> Directions for this task
Turn the items, from their first line through the line containing "coord(1192,33)", into a numbered list with blank lines dropped.

> Data in this exercise
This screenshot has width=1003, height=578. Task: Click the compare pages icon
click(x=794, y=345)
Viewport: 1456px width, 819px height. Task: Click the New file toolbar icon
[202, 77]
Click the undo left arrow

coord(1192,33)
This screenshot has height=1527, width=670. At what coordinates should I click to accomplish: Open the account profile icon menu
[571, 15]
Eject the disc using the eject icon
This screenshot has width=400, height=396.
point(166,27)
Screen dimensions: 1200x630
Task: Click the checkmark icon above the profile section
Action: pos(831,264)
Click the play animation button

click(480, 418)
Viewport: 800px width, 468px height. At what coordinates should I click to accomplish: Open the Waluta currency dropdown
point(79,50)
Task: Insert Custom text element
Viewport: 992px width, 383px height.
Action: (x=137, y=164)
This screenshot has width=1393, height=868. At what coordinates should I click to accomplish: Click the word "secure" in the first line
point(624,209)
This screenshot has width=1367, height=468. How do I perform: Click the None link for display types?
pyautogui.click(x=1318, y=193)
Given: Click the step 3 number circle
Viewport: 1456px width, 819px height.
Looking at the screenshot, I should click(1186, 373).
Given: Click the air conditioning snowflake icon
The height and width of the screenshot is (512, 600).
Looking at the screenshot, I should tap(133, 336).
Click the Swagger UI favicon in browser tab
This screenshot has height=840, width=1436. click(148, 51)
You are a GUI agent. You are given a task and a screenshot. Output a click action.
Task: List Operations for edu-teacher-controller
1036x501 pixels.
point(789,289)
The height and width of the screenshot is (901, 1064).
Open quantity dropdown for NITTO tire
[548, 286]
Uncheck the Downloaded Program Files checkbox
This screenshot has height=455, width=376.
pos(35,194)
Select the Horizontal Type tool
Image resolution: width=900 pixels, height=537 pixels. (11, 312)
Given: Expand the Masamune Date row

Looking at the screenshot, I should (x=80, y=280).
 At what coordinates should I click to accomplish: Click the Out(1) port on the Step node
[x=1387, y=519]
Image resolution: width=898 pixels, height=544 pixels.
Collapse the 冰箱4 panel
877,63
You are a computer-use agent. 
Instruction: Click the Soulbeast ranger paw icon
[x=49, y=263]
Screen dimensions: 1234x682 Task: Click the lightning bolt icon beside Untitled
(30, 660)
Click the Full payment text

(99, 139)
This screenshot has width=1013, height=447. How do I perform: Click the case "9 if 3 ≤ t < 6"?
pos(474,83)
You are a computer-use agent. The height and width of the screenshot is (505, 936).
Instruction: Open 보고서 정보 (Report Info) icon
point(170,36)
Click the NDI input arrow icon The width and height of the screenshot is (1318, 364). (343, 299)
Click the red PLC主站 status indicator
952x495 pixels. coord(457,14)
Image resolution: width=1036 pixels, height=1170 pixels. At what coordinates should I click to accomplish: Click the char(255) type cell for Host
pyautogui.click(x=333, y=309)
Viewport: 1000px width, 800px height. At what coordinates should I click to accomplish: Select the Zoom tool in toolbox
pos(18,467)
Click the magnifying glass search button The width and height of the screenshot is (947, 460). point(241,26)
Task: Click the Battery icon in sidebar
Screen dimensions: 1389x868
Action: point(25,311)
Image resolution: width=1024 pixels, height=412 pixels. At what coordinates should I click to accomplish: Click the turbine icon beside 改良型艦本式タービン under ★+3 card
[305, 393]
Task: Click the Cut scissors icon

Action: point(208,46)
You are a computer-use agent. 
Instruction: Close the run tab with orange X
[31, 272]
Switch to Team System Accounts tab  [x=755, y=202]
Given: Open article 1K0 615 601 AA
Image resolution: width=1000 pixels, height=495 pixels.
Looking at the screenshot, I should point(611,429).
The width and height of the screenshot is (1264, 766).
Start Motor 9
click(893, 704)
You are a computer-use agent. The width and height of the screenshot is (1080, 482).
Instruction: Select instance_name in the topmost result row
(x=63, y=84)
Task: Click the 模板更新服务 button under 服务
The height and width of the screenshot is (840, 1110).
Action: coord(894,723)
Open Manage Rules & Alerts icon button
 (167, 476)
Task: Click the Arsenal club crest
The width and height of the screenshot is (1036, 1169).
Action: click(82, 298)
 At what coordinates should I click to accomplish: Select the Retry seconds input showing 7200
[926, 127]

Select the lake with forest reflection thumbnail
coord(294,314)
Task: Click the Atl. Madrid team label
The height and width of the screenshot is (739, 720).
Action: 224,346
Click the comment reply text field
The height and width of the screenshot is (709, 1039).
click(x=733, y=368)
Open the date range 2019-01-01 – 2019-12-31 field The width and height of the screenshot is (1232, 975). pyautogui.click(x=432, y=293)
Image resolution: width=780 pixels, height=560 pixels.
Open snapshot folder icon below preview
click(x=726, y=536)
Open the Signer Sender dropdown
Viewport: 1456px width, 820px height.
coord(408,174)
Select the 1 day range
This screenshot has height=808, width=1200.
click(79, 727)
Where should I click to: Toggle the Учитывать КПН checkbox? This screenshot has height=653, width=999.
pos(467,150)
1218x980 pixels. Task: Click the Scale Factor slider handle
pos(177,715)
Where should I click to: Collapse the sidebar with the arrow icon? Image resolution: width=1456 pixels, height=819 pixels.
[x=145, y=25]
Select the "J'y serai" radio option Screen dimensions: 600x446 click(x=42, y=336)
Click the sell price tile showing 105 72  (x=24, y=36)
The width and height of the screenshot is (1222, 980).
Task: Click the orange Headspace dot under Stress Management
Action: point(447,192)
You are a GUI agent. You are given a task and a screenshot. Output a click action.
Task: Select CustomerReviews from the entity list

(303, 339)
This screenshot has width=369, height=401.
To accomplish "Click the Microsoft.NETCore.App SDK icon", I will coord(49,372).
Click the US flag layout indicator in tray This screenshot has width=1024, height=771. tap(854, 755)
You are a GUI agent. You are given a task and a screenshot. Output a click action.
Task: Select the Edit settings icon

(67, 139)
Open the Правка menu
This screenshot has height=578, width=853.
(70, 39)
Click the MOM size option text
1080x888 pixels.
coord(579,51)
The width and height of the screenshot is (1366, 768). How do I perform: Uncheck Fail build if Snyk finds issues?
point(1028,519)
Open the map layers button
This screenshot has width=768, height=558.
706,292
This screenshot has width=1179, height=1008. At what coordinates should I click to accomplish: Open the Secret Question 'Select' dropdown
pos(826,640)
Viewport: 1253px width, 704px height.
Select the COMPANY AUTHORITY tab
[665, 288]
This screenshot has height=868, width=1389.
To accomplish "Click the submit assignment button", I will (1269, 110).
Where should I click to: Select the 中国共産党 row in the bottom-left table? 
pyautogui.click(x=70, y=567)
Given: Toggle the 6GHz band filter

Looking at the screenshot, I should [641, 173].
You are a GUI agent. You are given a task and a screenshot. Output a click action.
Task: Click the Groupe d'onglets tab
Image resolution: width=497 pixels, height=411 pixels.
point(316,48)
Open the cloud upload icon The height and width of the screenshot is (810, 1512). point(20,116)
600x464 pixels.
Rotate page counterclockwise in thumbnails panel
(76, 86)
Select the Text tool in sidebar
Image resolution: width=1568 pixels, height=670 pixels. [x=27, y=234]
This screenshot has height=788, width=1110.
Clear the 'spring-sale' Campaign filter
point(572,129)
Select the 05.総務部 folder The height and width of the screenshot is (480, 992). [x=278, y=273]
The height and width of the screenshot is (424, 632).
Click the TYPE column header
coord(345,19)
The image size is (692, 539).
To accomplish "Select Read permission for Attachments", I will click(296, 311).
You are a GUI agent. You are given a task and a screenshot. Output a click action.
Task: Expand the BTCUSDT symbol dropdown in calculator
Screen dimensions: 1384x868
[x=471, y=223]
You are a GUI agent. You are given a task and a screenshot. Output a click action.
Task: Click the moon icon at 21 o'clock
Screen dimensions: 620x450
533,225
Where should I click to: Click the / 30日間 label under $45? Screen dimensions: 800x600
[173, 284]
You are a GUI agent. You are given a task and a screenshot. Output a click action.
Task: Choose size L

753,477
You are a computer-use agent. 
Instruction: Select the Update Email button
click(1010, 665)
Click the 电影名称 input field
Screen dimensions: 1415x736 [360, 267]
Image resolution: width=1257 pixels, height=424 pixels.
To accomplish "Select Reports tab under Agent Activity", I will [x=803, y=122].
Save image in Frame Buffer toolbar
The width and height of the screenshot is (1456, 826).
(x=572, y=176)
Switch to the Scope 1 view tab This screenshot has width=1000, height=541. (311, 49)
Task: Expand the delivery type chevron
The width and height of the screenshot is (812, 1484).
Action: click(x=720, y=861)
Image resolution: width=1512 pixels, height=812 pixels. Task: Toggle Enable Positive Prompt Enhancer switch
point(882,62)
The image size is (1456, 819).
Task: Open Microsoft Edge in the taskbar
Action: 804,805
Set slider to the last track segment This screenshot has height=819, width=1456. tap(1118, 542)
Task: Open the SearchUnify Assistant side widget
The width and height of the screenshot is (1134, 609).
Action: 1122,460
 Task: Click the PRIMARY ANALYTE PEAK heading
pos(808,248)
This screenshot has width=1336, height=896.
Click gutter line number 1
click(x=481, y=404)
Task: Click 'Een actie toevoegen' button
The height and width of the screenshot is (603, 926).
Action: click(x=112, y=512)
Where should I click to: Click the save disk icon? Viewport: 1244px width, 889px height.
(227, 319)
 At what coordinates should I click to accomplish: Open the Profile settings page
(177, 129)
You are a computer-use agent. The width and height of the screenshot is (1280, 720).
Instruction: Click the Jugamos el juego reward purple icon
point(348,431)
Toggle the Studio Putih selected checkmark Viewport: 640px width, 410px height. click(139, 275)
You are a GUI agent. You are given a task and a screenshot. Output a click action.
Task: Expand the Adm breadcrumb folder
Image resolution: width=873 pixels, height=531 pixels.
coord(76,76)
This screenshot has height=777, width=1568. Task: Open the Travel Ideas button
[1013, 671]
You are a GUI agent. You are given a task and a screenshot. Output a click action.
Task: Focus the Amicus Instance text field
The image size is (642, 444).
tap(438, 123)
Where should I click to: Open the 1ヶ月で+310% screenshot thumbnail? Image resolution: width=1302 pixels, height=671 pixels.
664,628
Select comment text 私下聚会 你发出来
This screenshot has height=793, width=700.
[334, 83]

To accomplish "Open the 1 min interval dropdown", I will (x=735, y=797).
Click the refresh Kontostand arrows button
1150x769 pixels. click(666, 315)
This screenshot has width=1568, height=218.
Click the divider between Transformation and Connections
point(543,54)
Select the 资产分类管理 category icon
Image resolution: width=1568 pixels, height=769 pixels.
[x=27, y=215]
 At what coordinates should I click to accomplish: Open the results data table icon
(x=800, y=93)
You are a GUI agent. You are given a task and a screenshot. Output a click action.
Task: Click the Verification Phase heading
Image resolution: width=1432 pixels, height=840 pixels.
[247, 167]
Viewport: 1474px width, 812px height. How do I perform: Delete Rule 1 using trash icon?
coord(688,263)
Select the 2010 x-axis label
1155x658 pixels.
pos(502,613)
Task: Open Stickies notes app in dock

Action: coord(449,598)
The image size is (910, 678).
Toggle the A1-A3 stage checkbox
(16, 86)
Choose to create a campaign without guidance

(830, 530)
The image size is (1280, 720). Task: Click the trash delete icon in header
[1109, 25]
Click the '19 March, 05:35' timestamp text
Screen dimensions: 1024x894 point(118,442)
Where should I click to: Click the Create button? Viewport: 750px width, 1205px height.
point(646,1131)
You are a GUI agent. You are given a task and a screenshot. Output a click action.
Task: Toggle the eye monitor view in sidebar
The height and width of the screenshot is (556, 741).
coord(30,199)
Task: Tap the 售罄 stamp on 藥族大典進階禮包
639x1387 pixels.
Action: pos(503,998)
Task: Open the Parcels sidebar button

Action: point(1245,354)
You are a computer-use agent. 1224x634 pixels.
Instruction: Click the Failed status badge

> Exercise solution
1. This screenshot has width=1003, height=578. Task: Click the compare pages icon
2. click(x=794, y=345)
3. Viewport: 1456px width, 819px height. Task: Click the New file toolbar icon
4. [202, 77]
5. Click the undo left arrow
6. coord(1192,33)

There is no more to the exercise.